Exercise directions -
What lines in the records below include the word "Output"? Return each one.

(Stored items)
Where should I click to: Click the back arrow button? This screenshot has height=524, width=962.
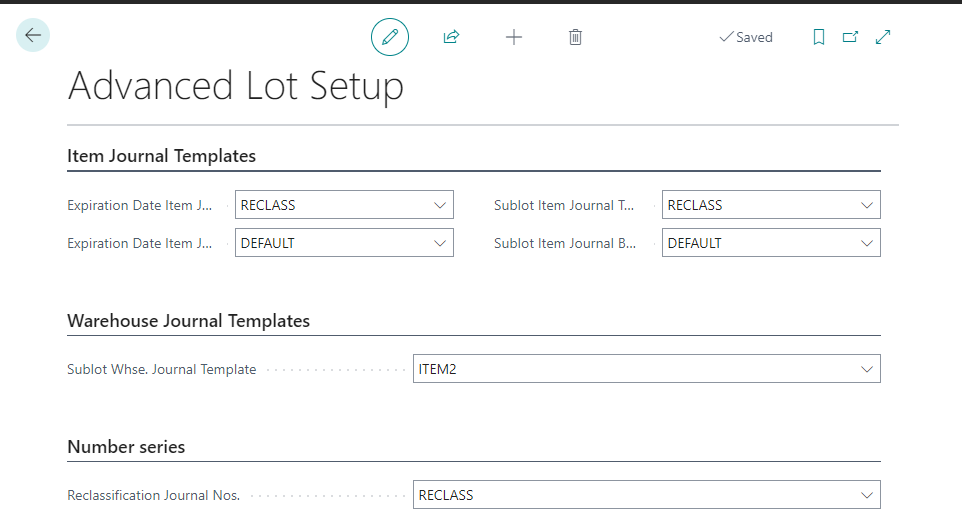tap(33, 36)
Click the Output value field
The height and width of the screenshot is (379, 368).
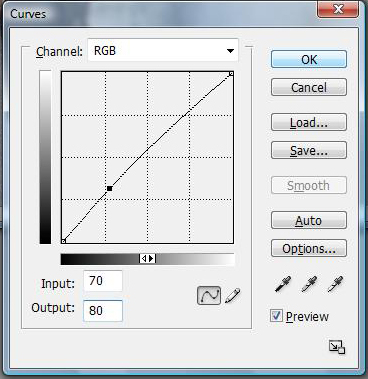pyautogui.click(x=103, y=311)
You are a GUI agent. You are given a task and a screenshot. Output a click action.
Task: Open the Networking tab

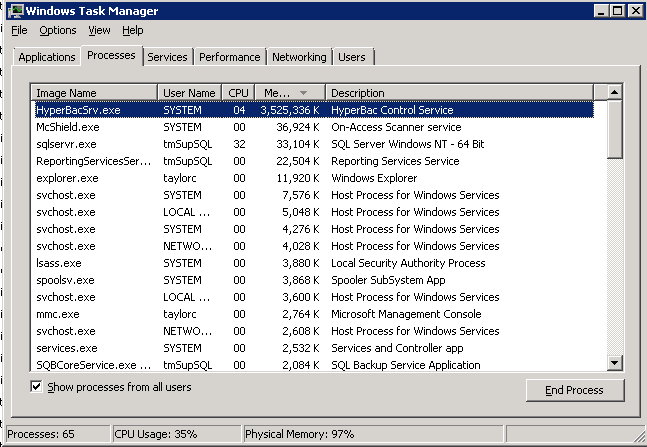pos(299,57)
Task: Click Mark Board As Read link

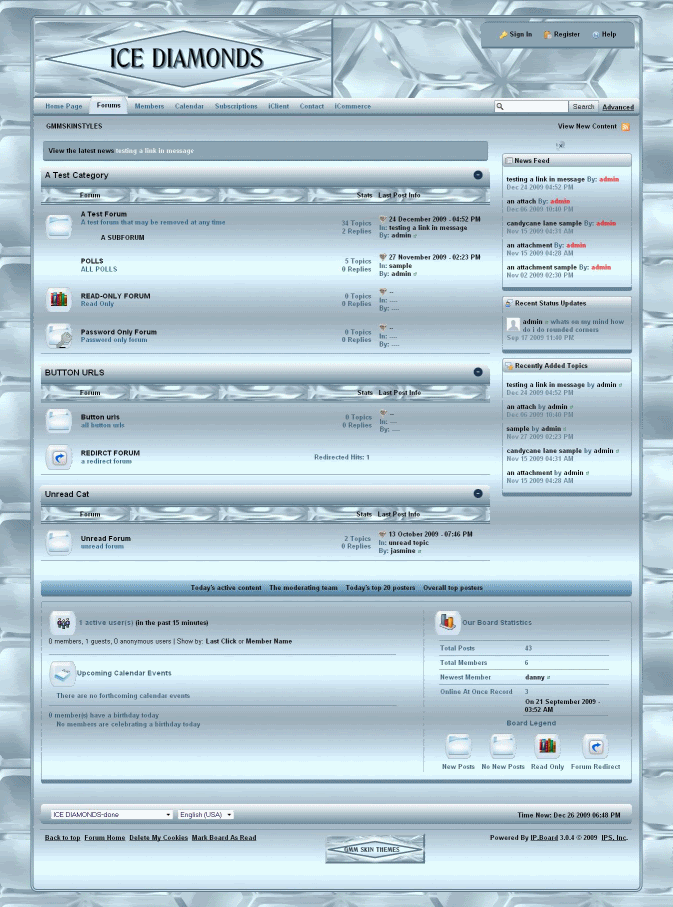Action: coord(224,838)
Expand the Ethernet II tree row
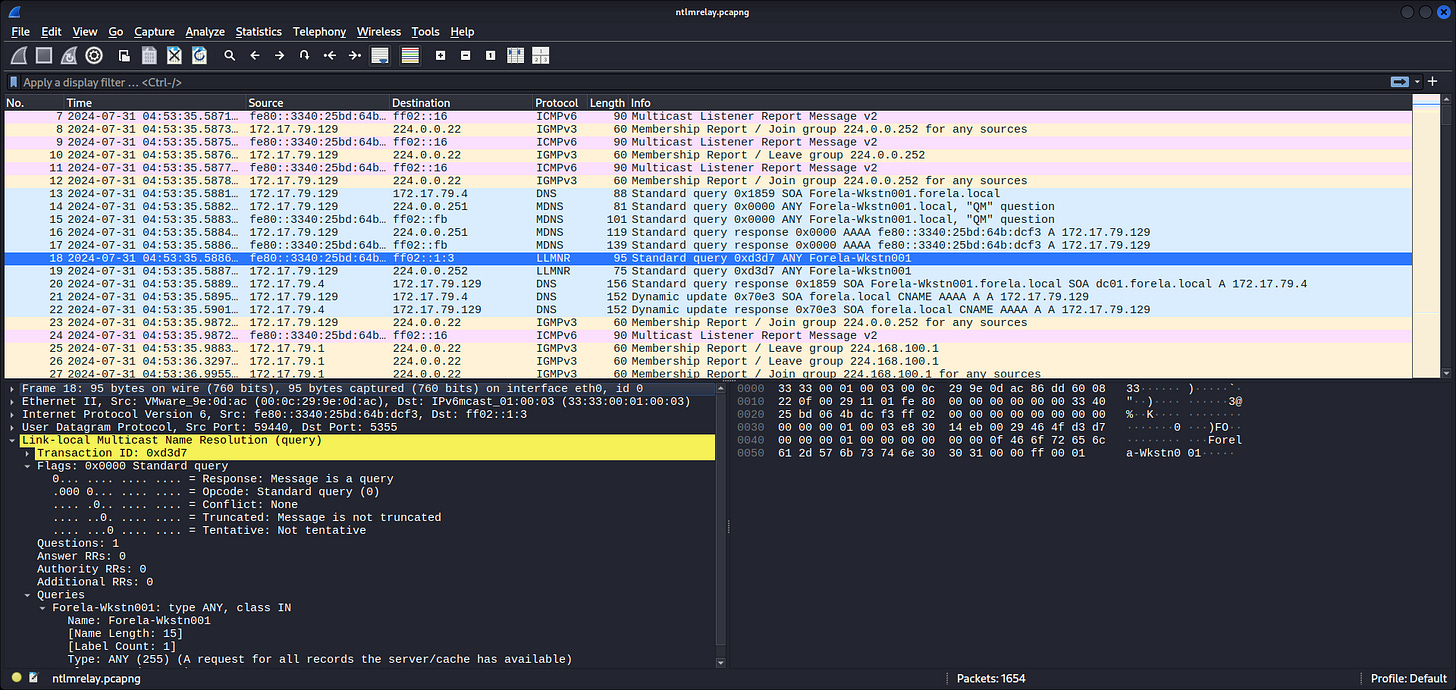The width and height of the screenshot is (1456, 690). coord(12,401)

Task answer -
Click the Output value field
You are a GUI agent. You are given a task and a screenshot. Output a click action.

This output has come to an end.